We currently support more than thirteen Single African Mothers and their children. All with their own story, marked by all-embracing poverty. Without perspective, desperate and sometimes homeless when we include them in our program. We assist them with school fees and medical costs until they are on their own. Because that is the big goal: independence of the mothers. The need is great. We want to grow our work. For them…
One of our’ mothers has been raped by her father. She became sexually confused, had four children with three men, and fled to Kenya where we met her. With friendship and psychological support from Kenyan professionals, we guided her back to her country where she now runs a small dairy shop and sees her children every week.

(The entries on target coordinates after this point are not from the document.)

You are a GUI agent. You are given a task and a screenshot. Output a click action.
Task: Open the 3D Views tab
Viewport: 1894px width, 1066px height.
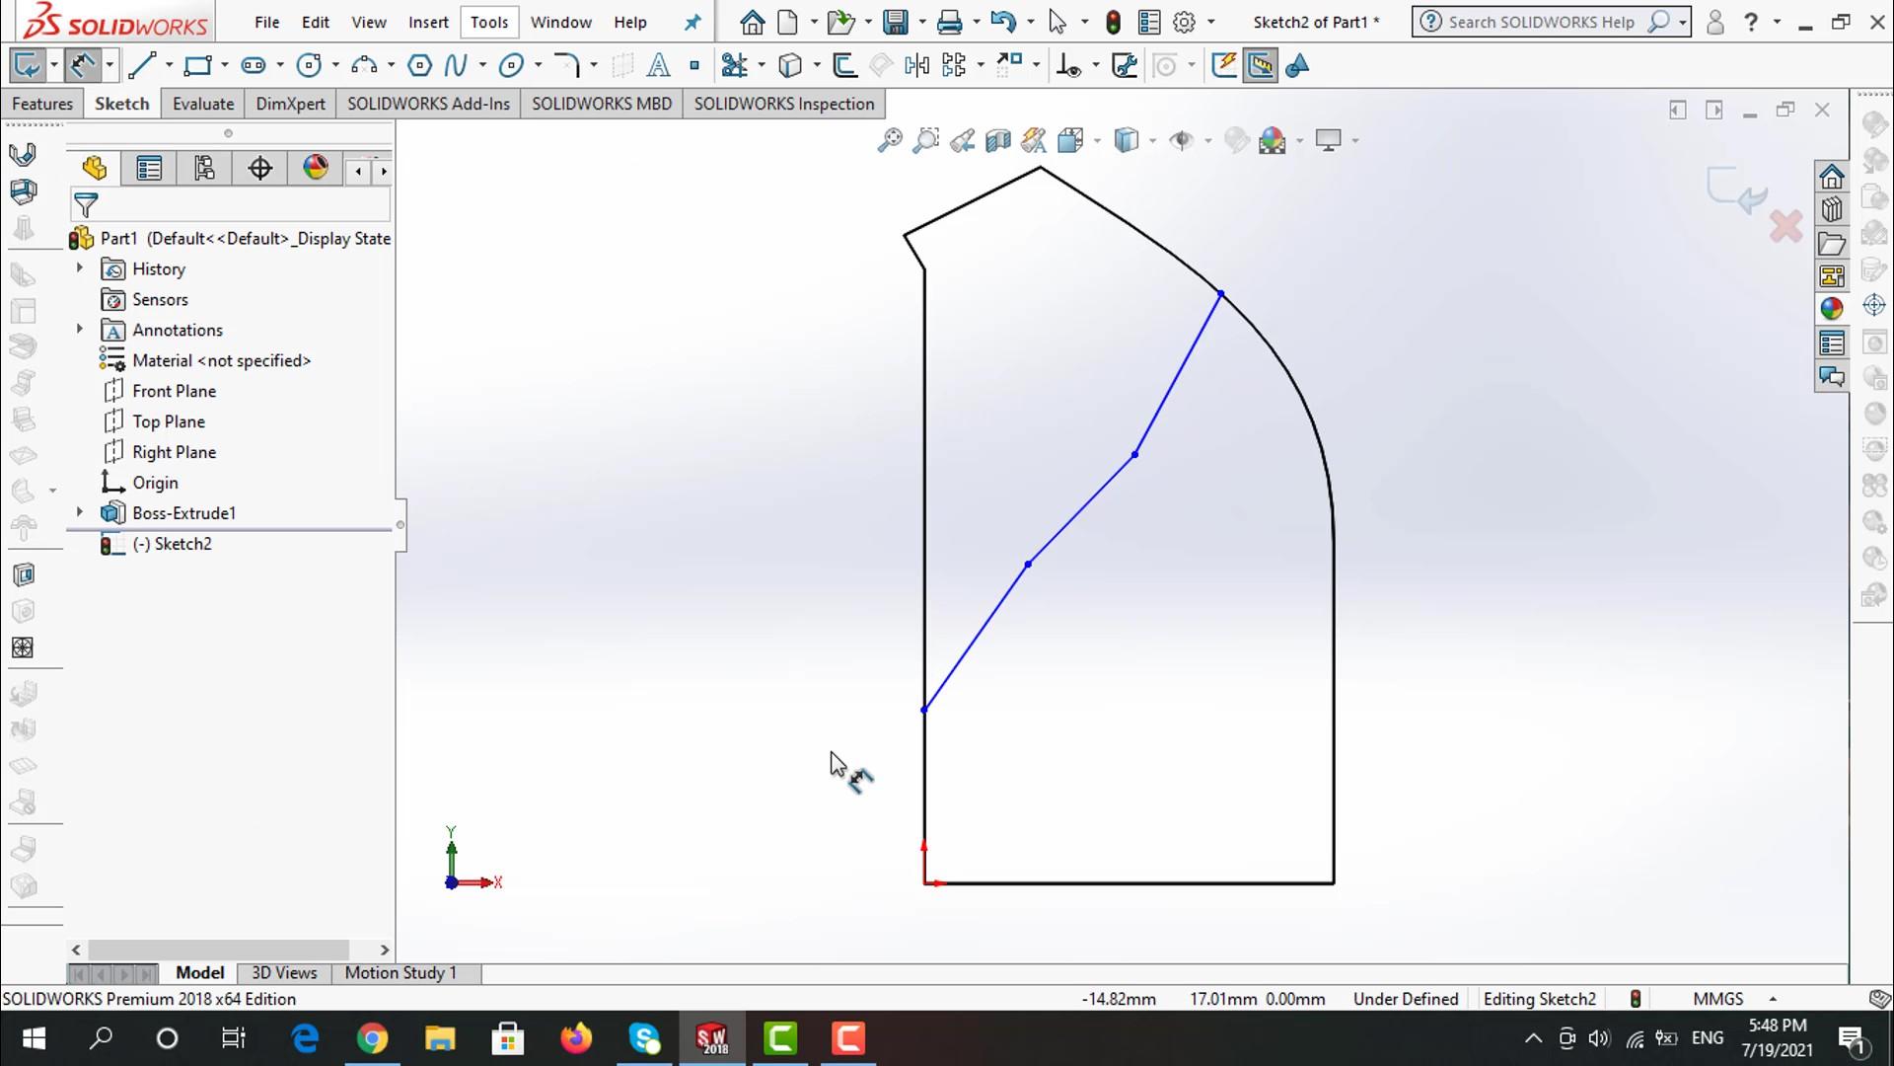point(284,973)
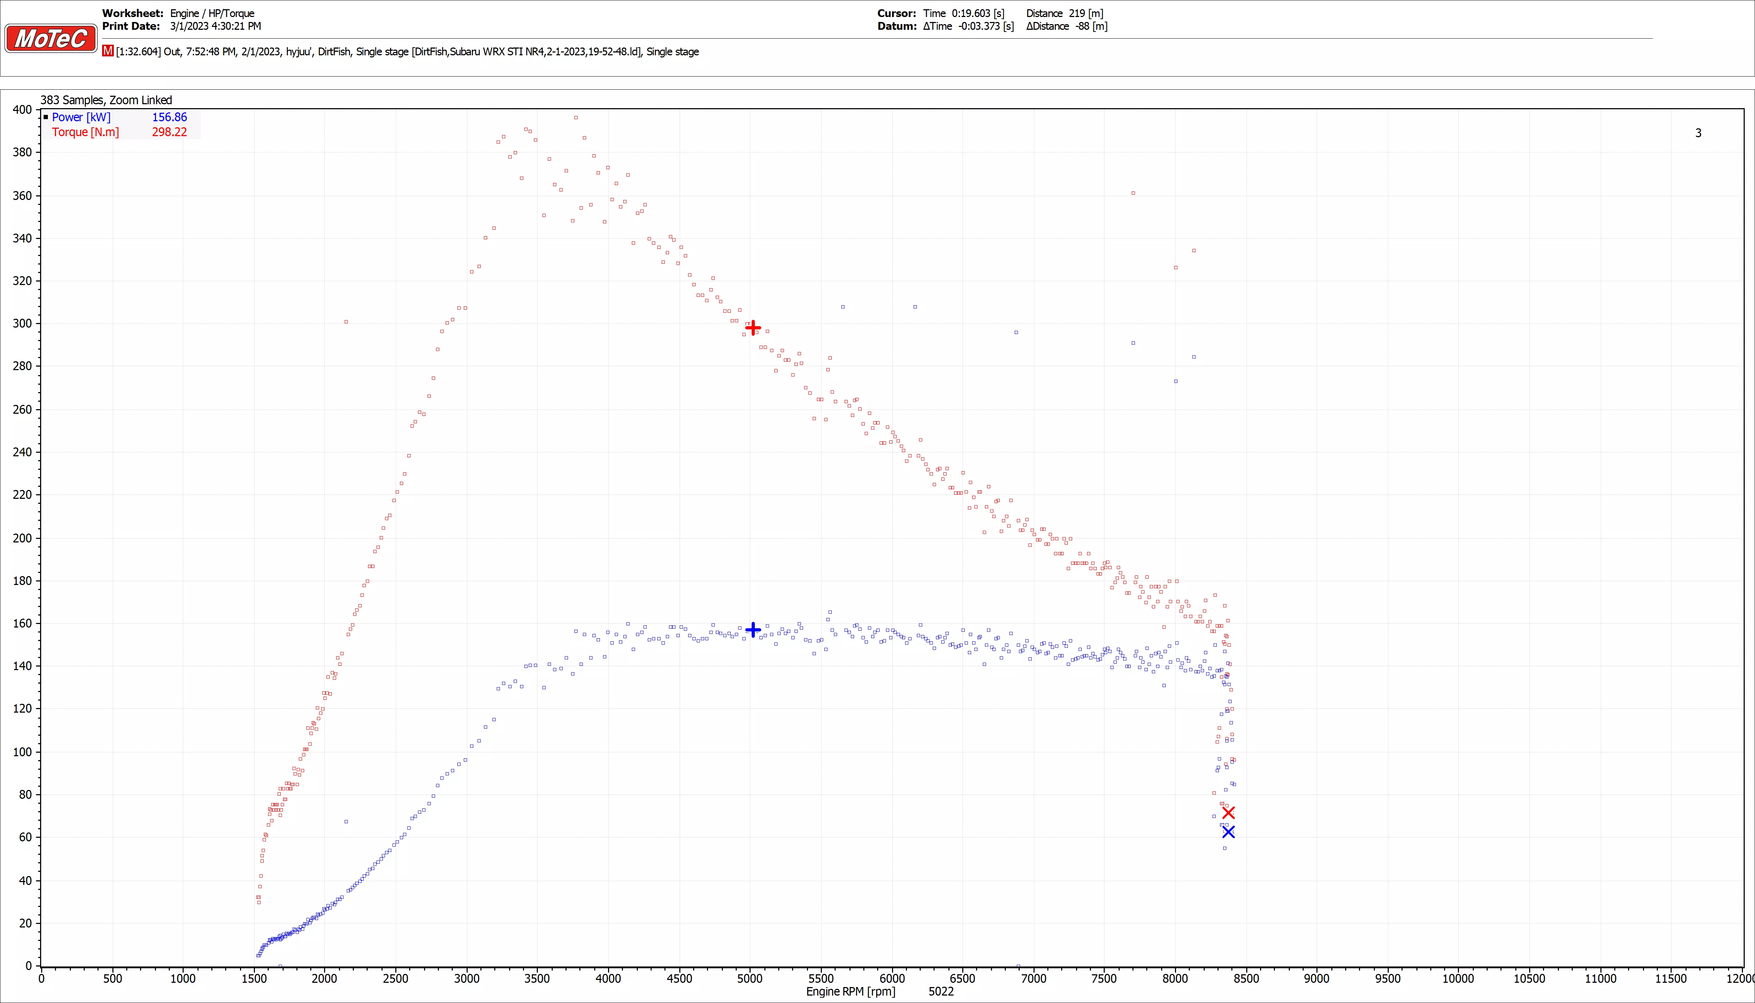1755x1003 pixels.
Task: Click the log file description text line
Action: pos(406,52)
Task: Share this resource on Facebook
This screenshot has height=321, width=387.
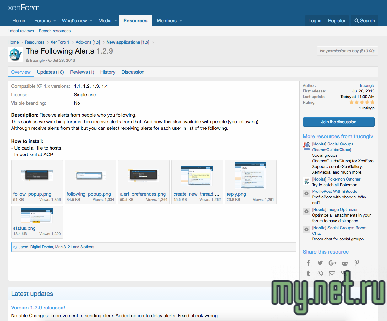Action: coord(308,263)
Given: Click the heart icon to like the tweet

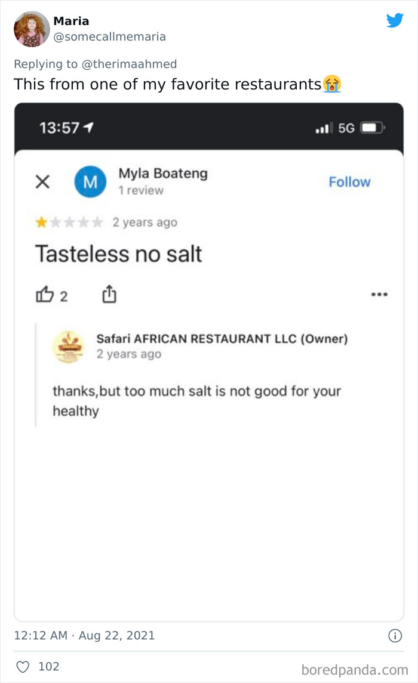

We also support two sisters. The husband of one sister is a criminal and is in jail. He left his wife and daughter un cared for. The other sister was also abandoned when her daughter appeared to have a brain disorder with epileptic seizures. Together the sisters opened a clothing store with our help. They now earn enough for their lives. We still help with school fees.
Why single mothers?
- In a continent where poverty and corruption prevail, women are the most vulnerable. Single mothers are also looked down upon at in East Africa.
- Mothers are reliable and committed. They have a strong motivation for improving their living conditions. Everything for the children!
- When you help a mother, you also help her children. A future is secured for the next generation(s). The mother also builds up certainty for later, because the children could support their mother in her old age.
We strive to provide mothers with the physical and mental help they need, from psychological support to medical care.
We also want a financially healthier future for the mothers. Some of them have to go to school and others help us to write a business plan. When there is a well thought out plan, we make a loan or donation available.
It is our goal that the children of participating mothers are healthy, have access to good education and that they can live safely at home with their mother. Something that cannot be taken for granted in Africa.
Finally, we set ourselves the goal of contributing to improving the climate. Various studies, including Project Drawdown, show that educating women in developing countries is a very effective way to combat climate change.